> Stored data entries
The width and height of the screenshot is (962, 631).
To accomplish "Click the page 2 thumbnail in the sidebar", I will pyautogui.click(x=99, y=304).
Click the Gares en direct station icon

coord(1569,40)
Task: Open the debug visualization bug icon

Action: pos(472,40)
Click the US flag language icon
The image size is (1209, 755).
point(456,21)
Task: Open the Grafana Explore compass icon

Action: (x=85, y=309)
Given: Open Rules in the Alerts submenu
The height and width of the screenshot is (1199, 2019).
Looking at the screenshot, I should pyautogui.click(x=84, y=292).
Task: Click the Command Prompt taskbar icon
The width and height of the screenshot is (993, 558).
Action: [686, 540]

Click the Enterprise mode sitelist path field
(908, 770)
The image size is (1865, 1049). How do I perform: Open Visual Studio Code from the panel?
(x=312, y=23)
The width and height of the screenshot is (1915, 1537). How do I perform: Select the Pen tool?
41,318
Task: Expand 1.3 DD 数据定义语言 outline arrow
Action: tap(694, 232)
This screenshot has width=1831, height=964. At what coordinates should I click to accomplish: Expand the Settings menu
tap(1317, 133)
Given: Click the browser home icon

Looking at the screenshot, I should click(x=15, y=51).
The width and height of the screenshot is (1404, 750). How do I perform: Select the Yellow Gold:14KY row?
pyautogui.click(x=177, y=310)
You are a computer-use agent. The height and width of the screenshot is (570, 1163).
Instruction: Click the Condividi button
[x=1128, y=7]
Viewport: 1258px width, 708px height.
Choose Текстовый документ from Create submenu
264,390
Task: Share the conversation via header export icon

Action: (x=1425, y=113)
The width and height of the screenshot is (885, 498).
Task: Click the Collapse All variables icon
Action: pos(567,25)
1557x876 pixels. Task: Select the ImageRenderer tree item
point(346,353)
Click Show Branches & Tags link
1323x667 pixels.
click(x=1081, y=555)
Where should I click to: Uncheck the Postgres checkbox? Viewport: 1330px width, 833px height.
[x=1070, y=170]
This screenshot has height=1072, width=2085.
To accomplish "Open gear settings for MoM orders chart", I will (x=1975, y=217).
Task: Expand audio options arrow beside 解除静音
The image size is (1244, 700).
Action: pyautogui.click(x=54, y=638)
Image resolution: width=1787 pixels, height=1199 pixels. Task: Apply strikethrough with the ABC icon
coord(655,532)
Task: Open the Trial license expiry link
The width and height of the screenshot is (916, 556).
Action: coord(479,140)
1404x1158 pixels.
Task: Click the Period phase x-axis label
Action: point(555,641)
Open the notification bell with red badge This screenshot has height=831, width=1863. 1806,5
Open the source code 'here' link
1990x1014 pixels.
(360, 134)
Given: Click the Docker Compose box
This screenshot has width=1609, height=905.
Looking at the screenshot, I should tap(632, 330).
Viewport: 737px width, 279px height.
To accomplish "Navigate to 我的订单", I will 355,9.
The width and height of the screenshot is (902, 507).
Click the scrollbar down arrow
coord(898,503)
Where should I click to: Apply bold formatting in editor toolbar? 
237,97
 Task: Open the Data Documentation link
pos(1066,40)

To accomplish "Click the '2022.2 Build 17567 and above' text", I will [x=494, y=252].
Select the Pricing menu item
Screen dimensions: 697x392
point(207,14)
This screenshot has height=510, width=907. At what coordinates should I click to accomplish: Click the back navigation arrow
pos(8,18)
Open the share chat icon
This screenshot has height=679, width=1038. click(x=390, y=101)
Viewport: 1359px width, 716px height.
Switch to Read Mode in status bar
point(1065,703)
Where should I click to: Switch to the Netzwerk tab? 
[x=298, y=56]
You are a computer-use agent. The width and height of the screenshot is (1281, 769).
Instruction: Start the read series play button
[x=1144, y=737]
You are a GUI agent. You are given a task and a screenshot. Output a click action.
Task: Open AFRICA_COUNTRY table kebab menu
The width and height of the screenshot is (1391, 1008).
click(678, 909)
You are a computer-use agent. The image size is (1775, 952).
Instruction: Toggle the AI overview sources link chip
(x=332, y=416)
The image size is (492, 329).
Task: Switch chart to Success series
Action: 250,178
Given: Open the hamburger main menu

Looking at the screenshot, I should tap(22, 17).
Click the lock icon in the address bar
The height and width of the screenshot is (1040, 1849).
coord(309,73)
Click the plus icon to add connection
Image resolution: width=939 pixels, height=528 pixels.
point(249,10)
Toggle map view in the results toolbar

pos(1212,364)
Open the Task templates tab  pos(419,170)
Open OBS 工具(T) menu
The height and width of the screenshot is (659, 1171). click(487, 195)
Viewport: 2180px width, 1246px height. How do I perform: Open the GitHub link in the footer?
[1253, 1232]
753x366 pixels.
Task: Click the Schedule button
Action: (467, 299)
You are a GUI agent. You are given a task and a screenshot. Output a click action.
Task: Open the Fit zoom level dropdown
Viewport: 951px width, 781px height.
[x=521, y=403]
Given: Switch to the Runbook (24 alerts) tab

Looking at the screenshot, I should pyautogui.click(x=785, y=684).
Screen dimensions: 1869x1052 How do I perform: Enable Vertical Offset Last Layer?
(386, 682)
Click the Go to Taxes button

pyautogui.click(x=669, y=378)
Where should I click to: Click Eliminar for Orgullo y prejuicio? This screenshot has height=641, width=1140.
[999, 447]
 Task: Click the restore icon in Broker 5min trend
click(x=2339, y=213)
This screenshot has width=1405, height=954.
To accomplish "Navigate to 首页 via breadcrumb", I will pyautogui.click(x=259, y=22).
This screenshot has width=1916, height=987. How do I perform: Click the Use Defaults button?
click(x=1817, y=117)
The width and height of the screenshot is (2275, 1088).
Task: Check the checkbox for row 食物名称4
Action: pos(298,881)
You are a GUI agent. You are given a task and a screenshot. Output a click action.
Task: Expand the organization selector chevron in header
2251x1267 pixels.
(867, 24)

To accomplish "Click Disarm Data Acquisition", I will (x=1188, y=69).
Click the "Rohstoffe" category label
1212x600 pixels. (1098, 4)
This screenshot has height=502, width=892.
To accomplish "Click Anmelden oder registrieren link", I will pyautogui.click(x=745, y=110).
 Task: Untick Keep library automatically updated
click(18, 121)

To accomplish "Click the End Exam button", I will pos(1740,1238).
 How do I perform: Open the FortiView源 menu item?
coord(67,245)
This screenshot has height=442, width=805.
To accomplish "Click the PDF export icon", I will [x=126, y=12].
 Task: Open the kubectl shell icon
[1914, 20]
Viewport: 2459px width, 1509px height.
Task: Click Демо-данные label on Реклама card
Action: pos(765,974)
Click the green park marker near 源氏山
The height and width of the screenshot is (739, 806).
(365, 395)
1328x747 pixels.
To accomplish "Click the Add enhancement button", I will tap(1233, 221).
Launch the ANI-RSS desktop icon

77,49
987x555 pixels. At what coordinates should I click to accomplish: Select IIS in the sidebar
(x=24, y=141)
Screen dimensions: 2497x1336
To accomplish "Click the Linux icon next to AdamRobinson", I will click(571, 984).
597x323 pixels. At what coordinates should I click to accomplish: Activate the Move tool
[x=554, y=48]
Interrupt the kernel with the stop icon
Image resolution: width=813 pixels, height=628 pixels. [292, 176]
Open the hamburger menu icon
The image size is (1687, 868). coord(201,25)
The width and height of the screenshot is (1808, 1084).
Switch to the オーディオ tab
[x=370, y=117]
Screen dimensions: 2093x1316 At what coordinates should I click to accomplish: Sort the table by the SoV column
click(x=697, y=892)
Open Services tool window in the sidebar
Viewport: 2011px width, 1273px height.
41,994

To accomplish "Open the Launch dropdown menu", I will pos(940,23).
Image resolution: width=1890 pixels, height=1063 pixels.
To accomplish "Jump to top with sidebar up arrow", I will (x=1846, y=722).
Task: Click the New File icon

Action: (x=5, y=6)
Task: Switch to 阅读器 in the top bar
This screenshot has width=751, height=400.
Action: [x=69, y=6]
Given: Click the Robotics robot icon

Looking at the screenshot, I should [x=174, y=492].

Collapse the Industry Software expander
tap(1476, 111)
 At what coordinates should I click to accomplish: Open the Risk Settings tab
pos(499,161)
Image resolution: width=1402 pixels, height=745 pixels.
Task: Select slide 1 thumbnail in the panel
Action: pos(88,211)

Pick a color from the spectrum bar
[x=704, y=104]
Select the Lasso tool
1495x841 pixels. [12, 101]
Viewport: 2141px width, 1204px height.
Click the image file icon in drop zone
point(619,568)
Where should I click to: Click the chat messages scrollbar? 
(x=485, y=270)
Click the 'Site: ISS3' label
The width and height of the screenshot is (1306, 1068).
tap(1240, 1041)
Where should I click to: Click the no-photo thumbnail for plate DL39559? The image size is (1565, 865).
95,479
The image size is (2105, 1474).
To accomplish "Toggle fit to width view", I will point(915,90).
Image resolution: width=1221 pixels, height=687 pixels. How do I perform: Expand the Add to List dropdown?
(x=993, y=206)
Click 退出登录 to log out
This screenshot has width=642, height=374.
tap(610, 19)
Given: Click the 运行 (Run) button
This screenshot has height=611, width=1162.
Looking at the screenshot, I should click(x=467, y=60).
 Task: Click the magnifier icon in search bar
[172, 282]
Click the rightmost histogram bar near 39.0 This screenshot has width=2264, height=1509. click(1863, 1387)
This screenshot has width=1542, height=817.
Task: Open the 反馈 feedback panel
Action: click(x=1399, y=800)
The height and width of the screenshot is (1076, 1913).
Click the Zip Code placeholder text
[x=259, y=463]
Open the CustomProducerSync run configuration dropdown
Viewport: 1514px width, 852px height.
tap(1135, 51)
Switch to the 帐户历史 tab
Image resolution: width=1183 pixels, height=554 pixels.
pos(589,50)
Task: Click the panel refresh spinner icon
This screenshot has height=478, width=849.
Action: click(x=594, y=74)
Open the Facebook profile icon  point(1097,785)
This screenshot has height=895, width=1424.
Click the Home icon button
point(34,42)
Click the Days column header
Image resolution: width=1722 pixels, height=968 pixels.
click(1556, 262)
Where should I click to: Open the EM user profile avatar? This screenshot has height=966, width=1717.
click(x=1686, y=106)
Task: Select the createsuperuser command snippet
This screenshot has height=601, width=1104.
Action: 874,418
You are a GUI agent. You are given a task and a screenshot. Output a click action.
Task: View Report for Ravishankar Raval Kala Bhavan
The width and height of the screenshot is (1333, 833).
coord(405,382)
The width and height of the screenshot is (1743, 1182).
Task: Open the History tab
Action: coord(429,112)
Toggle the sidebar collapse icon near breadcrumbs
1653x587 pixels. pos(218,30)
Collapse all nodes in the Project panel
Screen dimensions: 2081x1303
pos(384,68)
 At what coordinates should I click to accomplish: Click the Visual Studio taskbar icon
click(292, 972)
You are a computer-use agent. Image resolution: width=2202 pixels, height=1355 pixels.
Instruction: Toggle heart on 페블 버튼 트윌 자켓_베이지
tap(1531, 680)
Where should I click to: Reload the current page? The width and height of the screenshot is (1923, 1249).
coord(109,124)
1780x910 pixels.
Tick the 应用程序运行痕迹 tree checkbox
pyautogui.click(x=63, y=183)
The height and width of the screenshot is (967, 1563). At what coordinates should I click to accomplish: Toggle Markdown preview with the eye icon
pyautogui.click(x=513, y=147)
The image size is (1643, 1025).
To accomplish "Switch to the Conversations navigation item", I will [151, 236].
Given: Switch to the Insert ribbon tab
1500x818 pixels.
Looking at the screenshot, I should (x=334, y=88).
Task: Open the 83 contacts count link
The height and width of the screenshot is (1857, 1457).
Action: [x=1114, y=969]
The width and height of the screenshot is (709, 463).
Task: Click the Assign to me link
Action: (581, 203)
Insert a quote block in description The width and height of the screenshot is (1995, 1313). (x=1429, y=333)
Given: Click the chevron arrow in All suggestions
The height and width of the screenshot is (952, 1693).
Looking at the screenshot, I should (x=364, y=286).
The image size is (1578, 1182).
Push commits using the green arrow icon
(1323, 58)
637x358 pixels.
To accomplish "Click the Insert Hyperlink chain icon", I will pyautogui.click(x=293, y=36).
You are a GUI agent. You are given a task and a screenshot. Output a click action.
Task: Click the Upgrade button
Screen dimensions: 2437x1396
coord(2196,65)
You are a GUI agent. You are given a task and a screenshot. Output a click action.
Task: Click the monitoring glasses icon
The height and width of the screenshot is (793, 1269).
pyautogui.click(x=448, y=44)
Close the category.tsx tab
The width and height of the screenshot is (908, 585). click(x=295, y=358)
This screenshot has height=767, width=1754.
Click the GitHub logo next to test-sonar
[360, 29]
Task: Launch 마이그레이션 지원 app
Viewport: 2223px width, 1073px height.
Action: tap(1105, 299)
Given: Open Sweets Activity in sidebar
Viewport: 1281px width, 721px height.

> YOUR ASSIGNMENT
A complete answer reproduces every line of the records in which the word "Insert" occurs.

> ANSWER BOX
Given: Switch to the Insert ribbon tab
Insert a quote block in description The width and height of the screenshot is (1995, 1313). (x=1429, y=333)
To accomplish "Click the Insert Hyperlink chain icon", I will pyautogui.click(x=293, y=36).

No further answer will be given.